Manvi is a name of Sanskrit origin, rooted in the ancient word *manava*, meaning "human being" or "belonging to humanity." It is considered the feminine counterpart of Manu, the progenitor of humankind in Hindu cosmology — the figure who, in the Manusmriti and Vedic tradition, set down the laws and moral codes by which civilization was to be governed. To name a daughter Manvi is, in a sense, to invoke that founding humaneness: the quality of being deeply, consciously human.
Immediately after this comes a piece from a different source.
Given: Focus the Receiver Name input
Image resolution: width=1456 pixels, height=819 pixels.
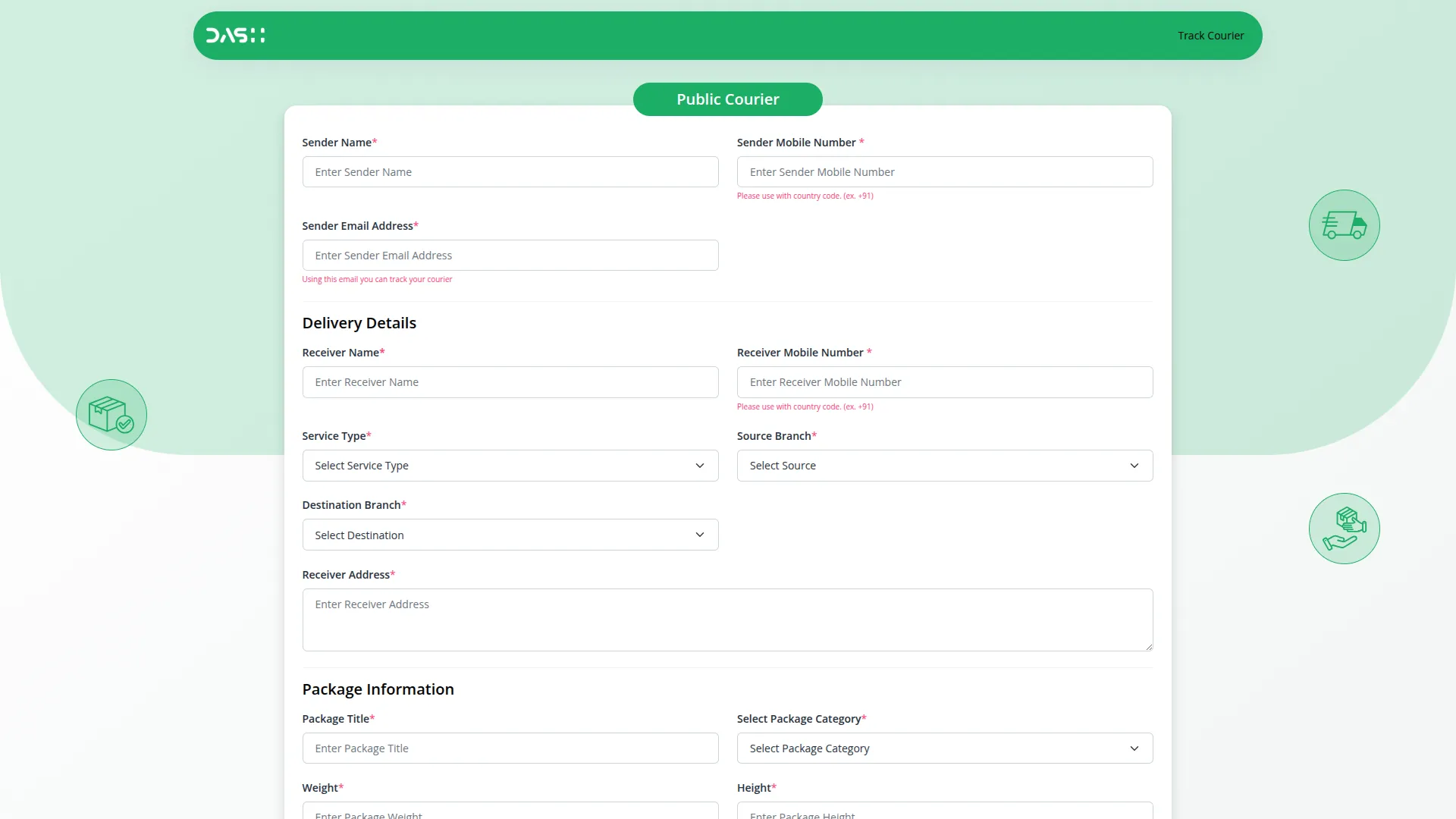Looking at the screenshot, I should click(510, 382).
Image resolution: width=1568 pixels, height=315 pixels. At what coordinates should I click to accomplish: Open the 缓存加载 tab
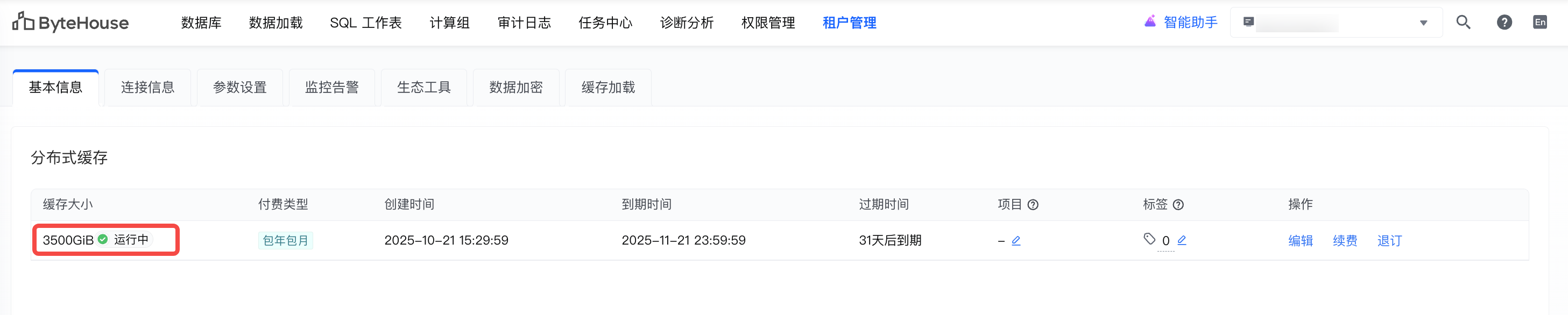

The name is most widely used across northern and western India, particularly in Rajasthani, Gujarati, and Hindi-speaking communities, where it carries an understated elegance. Unlike more ornate Sanskrit names, Manvi is short, euphonic, and unambiguous — traits that have helped it travel well into diaspora communities in the United Kingdom, Canada, and the United States. It appears in modern Indian literature and cinema as the name of thoughtful, grounded female characters, reinforcing its association with empathy and moral clarity.
In contemporary usage, Manvi occupies a comfortable middle ground between traditional and modern. It feels culturally rooted without being archaic, accessible without being invented. Parents drawn to it often cite its meaning as the draw — in an era of elaborate name constructions, a name that simply means "humane" carries its own quiet power.